Desse modo, em fevereiro de 2019, surgiu o Linha, um centro cultural alojado no prédio de três andares e térreo de uma escola desativada da Avenida São Pedro, outro ponto bastante incomum para um empreendimento que fica de portas abertas em horário noturno. Como sócios, Eduardo tem Fernando e Bruna, repetindo o trio que também dirige o bar da Vasco.
Além de bar e área para sessões de cinema, performances de dança, oficinas e workshops, o Linha conta com ateliês individuais e compartilhados de artistas visuais, A ideia é que produzam peças para exposições no próprio centro cultural, com curadoria de Luísa Kiefer. O Programa de Residência está com inscrições abertas até 2 de fevereiro.
Com poucos recursos para investimentos, o Linha foi montado com boas doses de improviso. O balcão refrigerado do bar, por exemplo, veio de um mercadinho de Canoas, garimpado no site de compras OLX. Já as mesas de refeitório foram cedidas por um vizinho do Agulha. Em face das dificuldades de sustentação do negócio – ao contrário da música, as artes visuais não produzem retorno a curto prazo –, em breve será lançado o Clube de Amigos do Linha, que receberá contribuições para a manutenção do espaço.

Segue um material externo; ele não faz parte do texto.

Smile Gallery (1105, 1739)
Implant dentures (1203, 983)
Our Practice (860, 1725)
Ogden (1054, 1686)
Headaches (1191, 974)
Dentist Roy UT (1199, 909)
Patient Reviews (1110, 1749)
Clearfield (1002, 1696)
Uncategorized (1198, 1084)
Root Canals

Quem pensa que, com o bar da Vasco, o Agulha e o Linha, Eduardo já se deu por satisfeito não perde por esperar. Não é que o rapaz está prestes a lançar um quarto projeto na noite de Porto Alegre?
Em parceria com o chef Mauri Olmi, Eduardo, Fernando e Bruna se preparam para abrir uma vermuteria a uma quadra do Linha, no cruzamento da Rua Moura Azevedo com a Avenida Presidente Roosevelt, em prédio construído em 1917, que fica em frente à antiga sede do Clube Sociedade Gondoleiros.
A nova casa deverá abrir as portas em maio. Por enquanto, não tem nome escolhido. Uma possibilidade é Diana, planta medicinal presente na composição do vermute. Outra é Vereda, como indicação de atalho, já que ela estará a meio caminho entre o Agulha e o Linha. Uma terceira opção é Andorinha, alusão às migrações do 4º Distrito, que, no passado, recebeu de braços abertos imigrantes escandinavos, alemães e italianos, e hoje acolhe haitianos e senegaleses.
Eduardo jura de pés juntos que a vermuteria é o último negócio a ser posto em prática.
Ah, espera aí, ele lembrou agora de mais uma ideia que está na gaveta – o projeto de uma livraria. Não conta para ninguém, mas já andou até batendo pernas pelo Bom Fim à procura de um imóvel, tudo por conta da vontade de criar espaços de boa convivência e cultura de qualidade. Porto Alegre agradece.